[Collected data]
- - - - -

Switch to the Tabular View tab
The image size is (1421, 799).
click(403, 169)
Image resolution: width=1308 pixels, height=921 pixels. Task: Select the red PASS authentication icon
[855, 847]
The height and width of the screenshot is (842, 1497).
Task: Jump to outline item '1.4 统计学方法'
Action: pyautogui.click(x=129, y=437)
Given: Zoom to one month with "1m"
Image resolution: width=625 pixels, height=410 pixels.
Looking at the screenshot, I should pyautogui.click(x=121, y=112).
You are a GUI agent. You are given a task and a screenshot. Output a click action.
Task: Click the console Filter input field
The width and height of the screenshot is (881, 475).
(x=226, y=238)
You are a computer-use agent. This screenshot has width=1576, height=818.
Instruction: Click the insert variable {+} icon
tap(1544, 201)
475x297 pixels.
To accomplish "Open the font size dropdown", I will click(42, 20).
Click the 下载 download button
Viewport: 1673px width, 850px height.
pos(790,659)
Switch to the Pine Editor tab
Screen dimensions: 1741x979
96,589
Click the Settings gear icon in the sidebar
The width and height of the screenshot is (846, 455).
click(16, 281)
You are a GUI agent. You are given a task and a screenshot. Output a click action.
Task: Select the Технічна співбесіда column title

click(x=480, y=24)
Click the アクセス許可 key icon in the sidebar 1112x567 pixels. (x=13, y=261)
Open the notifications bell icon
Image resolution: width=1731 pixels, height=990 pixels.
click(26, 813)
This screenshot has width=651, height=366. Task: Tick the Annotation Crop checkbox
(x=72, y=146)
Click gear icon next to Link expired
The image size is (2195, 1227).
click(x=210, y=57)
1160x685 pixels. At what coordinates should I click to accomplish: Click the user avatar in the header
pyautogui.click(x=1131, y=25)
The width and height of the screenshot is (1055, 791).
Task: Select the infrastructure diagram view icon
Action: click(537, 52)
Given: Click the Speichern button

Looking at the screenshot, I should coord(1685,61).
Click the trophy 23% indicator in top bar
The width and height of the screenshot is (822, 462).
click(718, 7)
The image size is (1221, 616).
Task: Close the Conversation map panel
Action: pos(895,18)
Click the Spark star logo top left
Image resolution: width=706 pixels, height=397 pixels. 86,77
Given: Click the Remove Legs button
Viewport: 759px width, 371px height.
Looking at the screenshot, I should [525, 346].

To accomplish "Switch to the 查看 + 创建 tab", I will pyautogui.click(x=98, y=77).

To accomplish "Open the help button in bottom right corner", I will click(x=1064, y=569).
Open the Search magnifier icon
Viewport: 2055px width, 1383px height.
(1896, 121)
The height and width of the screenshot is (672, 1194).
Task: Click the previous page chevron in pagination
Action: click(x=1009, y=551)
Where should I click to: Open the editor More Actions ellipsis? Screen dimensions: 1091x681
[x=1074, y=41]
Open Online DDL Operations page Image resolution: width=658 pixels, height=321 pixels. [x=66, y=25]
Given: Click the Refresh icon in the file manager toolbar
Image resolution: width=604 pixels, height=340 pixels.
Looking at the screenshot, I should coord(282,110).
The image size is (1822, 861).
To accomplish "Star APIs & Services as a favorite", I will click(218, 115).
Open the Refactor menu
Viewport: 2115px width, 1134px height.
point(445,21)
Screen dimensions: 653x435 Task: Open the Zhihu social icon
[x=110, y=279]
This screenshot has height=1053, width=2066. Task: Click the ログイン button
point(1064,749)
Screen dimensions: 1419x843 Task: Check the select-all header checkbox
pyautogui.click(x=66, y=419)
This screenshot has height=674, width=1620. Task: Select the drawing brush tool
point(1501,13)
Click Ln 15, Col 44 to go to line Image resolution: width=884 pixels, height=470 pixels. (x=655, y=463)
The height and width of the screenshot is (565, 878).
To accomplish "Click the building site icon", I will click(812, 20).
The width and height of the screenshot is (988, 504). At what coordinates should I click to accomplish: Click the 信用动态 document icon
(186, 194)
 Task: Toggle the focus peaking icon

- - - - -

> _Task directions_:
Please write out exactly the lines from the start of the data through the line that contains "Given: Zoom to", both ends included, and nothing else.

> _Your response_:
Switch to the Tabular View tab
The image size is (1421, 799).
click(403, 169)
Image resolution: width=1308 pixels, height=921 pixels. Task: Select the red PASS authentication icon
[855, 847]
The height and width of the screenshot is (842, 1497).
Task: Jump to outline item '1.4 统计学方法'
Action: pyautogui.click(x=129, y=437)
Given: Zoom to one month with "1m"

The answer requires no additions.